My husband Pat told me he grew up playing every summer with them but I had never gazed in person at this stage of transformation, so I stood wide-eyed and amazed as scores of fat little bodies shimmied up from the only life they had ever known, to break through the water’s surface and gulp a mouthful of completely foreign air. They looked so brave, so joyful, their heads hovering in the air for a moment, then slipping back down into the comfort of all that was so familiar, deep into all that come before. It made me pause, thinking of that moment just before their very first breath. Ten years later, I am still thinking about it. Would I? Could I be that brave?

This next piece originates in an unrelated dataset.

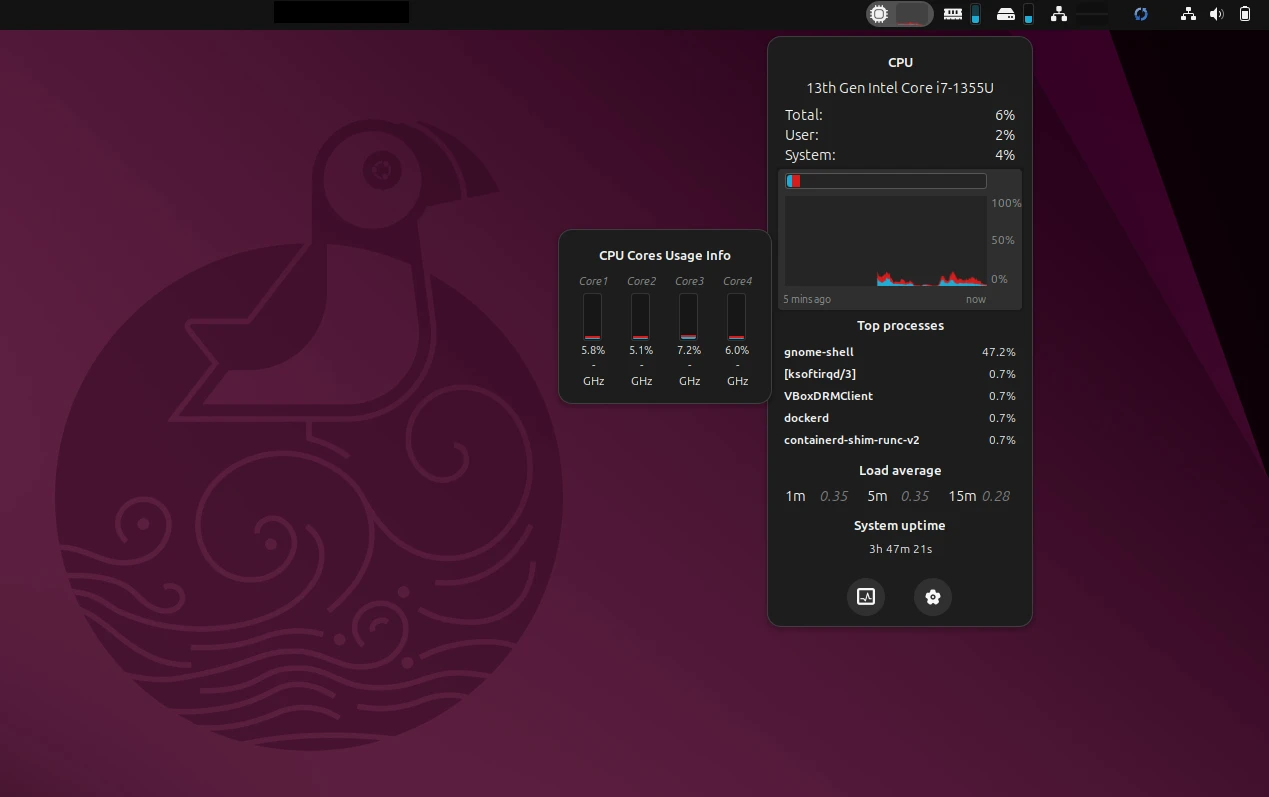
Task: Click the network tree icon beside the volume icon
Action: (1188, 13)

Anyone who has suddenly lost the dream of an imagined certain future, or lost a loved one, or their own health and with it, that blissful feelings of being forever young, can relate to that burning, strange new air. We are left barely treading water, wanting to sink deep into our old familiar life, but having no choice except to adapt, start a new chapter, choking down the unfamiliar present moment by moment, first breath… second.
But, on that day in June, I just stared, slack jaw at what was a fleeting moment in the life of a frog. If I had returned the following week, they would be different; longer limbed, tail free, easy air-breathing landlubbers. Though we are on a different time frame, we are so like the tadpoles, trying to live between two realities and we too will transform. We won’t be here forever.
Back then, I didn’t know how I was going to deal with life after my daughter Claire but I believed she would go long before me. I wanted to be as brave for her as she had been for me. I wanted to make her proud of me, a brave, daring, darting tadpole, shimmying up with the same look of joy and eagerness, with the undaunting confidence Claire always had in God’s promise.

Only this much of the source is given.